• _Task description_: Write out the items word for word, from the line containing "Click the add data database icon" down to the end of the items. Leave the pictures out.

• _Supplied information_:
———

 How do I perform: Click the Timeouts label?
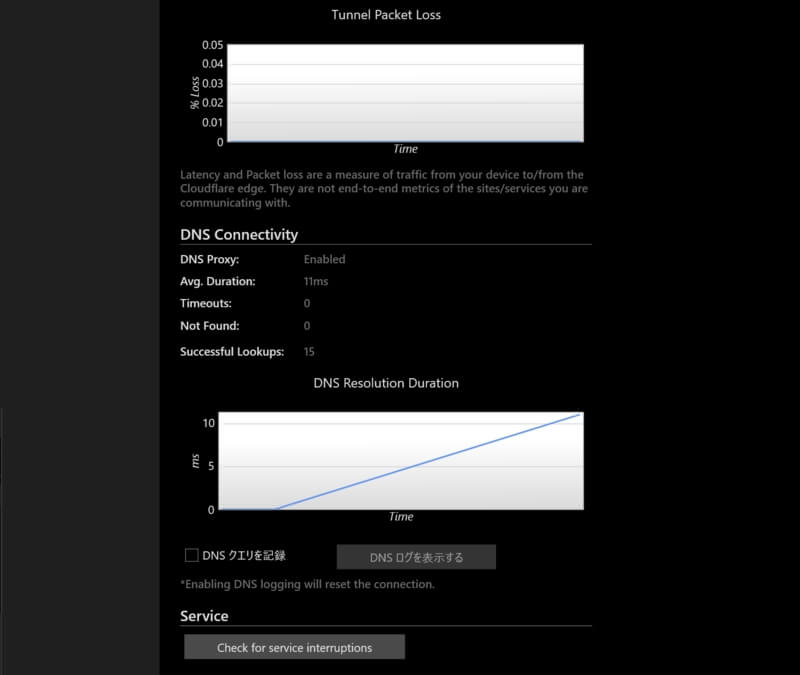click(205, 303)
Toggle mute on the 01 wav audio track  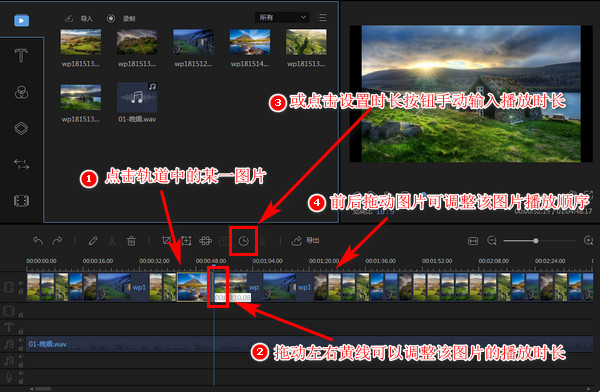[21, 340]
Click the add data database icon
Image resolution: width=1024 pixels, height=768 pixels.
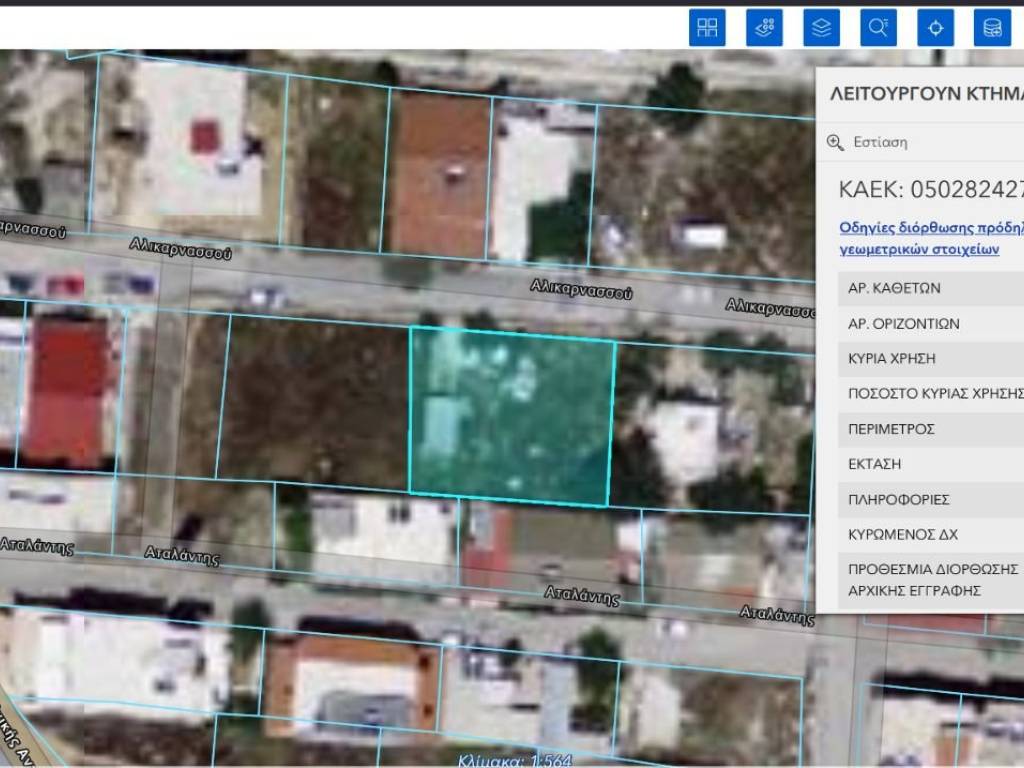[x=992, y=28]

———

• _Solution to this exercise_:
Click the add data database icon
Image resolution: width=1024 pixels, height=768 pixels.
[x=992, y=28]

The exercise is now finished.